### [Tareas a realizar]
[a] Según el texto sobre el sanchismo, ¿en qué años obtuvo Felipe González sus tres mayorías absolutas consecutivas?
[b] Prosigue el texto sobre el sanchismo a partir de su última oración.

### [Extracto proporcionado]

A principios de los 90, cuando Felipe González estaba en su plenitud tras tres mayorías absolutas consecutivas (1982, 1986, 1989), se habló con insistencia de "felipismo". Se hacía para referirse al entramado de relaciones de poder que González y el PSOE habían desarrollado desde su rotunda victoria del año 1982.
Ni con Suárez, ni menos aún con Calvo Sotelo, pero tampoco con Aznar, Zapatero o Rajoy, se llegó a consolidar un concepto personalista del poder que quedase fijado en torno al nombre del presidente. Algunos llegaron a hablar de 'aznarato', pero no cuajó. También se ensayó lo de 'rajoyismo', pero tenía más bien que ver con la falta de concreción ideológica de Rajoy que con una red de grupos de poder en torno a él.
El sanchismo, sin embargo, sí ha cuajado. Pero tampoco tiene que ver con un entramado oligárquico que pudo haberse formado a su sombra, sino con una metodología que lo define. A saber, la de la huida hacia adelante. Es lo que el propio Sánchez quiso pintar, en su favor, como "resistencia".

### [Datos almacenados]
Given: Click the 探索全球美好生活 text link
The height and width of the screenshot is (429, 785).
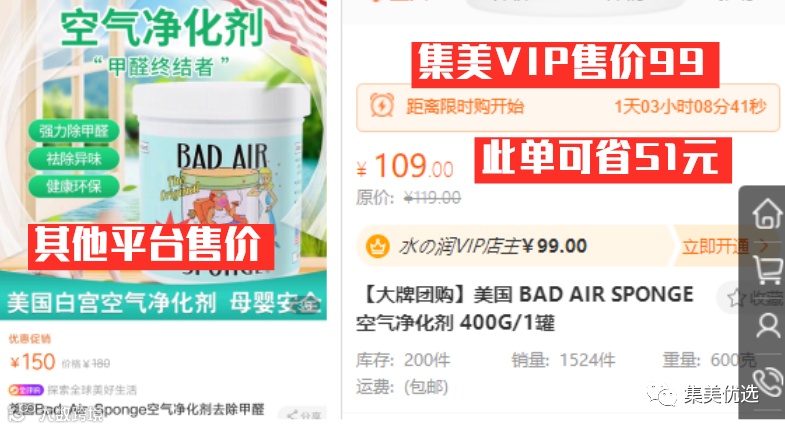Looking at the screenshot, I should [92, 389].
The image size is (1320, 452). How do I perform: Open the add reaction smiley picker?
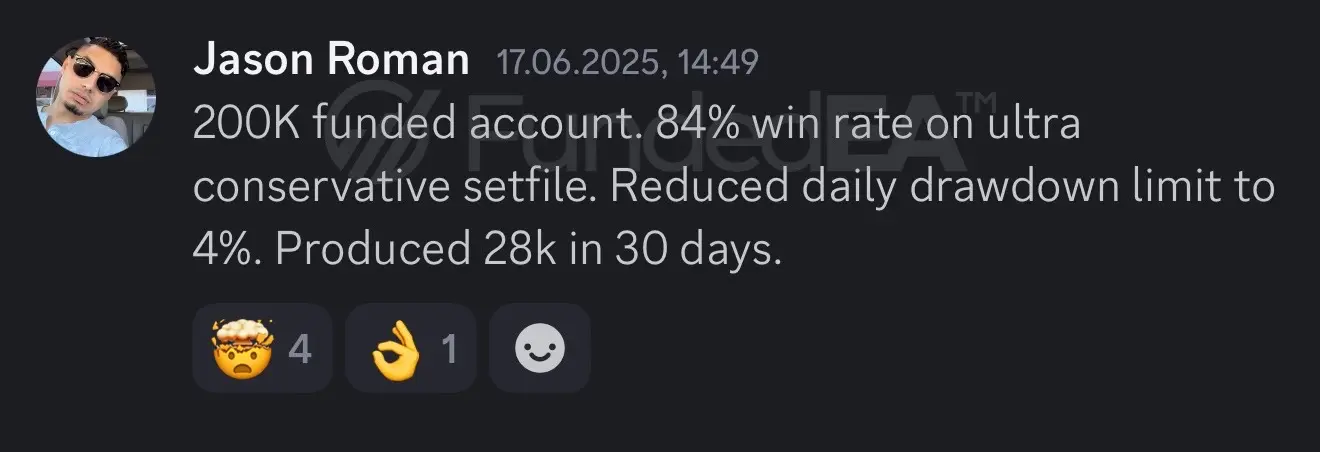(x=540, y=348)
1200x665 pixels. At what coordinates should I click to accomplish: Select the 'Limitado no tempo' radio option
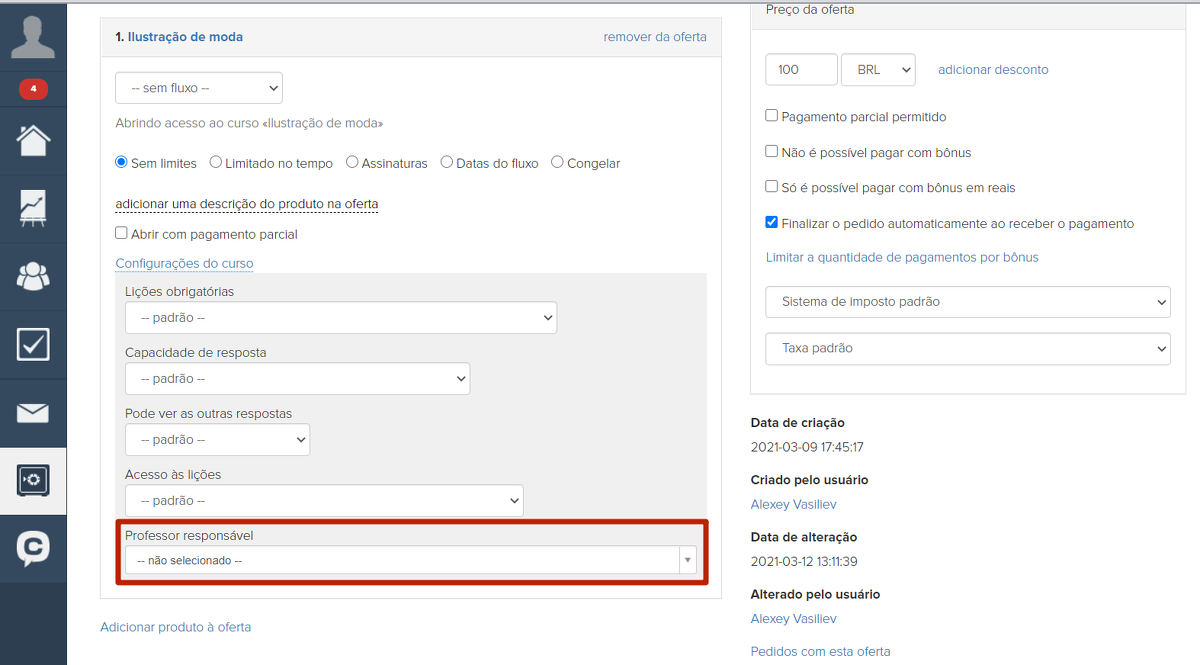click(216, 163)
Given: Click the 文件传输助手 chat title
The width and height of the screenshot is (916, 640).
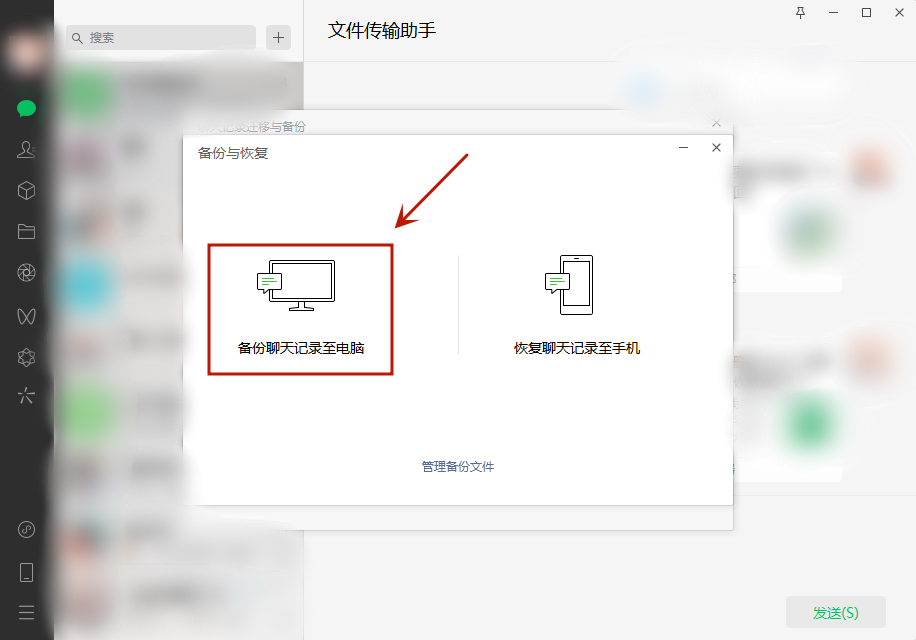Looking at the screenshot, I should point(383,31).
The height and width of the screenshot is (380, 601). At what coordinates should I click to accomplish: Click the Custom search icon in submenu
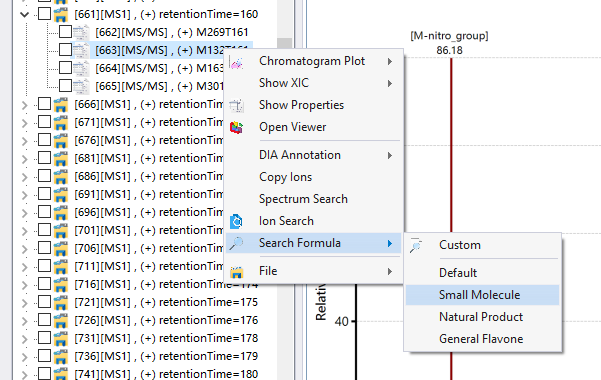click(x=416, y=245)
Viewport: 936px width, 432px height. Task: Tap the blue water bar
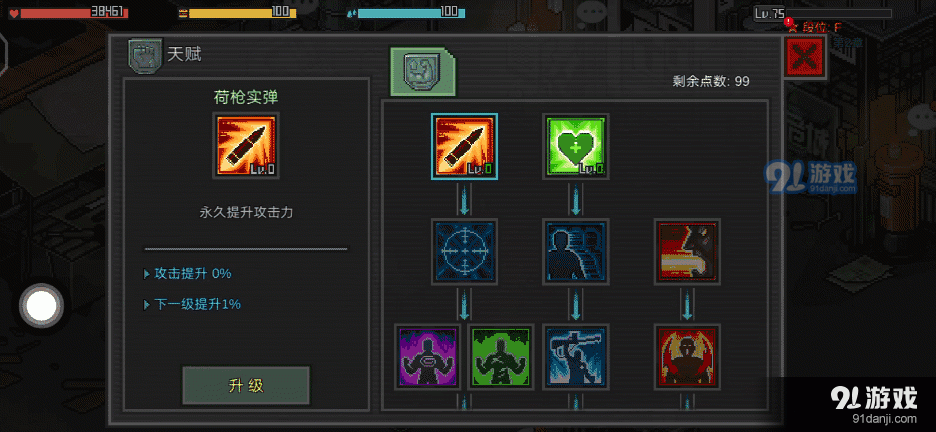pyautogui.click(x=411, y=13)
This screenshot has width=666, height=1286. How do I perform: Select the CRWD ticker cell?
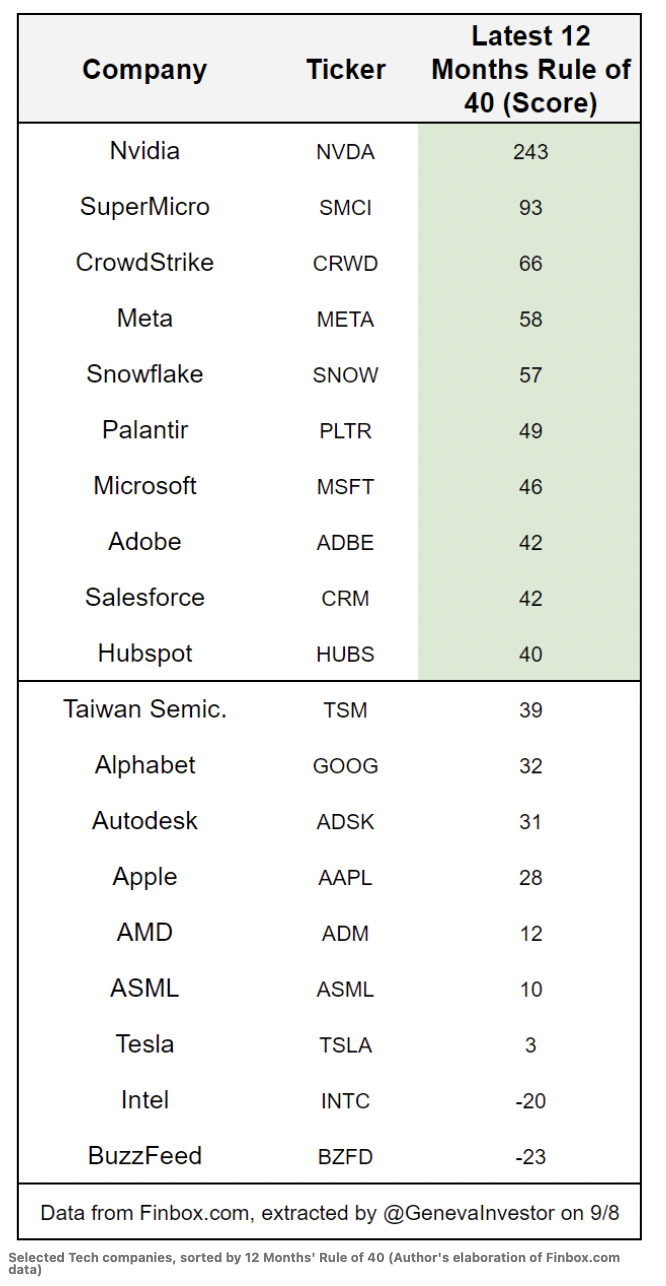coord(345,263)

### [Respuestas del ejercicio]
[a] En 1982, 1986 y 1989.

[b]
El método Sánchez, o sanchismo, consiste en mostrar su figura como única salida posible a unos problemas que se presentan, invariablemente, como una disyuntiva entre el progreso, que representa él, y la reacción, representada por todo lo que no es él.
Esto, es verdad, ya estaba en el PSOE desde siempre. Pero en el caso de Sánchez se produce un giro más de tuerca, y esto es lo característicamente personalista del sanchismo, al ser capaz de afirmar una cosa un día y al día siguiente, sin solución de continuidad, afirmar la contraria con tal de mantener la disyuntiva dual ("yo soy la única alternativa a la reacción"). De tal modo que, sin que Narciso se despeine, es capaz de continuar adelante teniendo como mayor crítico de sí mismo al Sánchez del día anterior.
Tenemos así, a falta de uno, a muchos Sánchez distintos, multiplicados a lo largo de estos años, salvando contradicciones a discreción. Recuerda algo a la paradoja de la flecha de Zenón de Elea, que, si obviamos el tiempo, siempre está quieta en lugares distintos. Del mismo modo, Sánchez siempre dice la verdad, si obviamos que un instante antes había afirmado lo contrario.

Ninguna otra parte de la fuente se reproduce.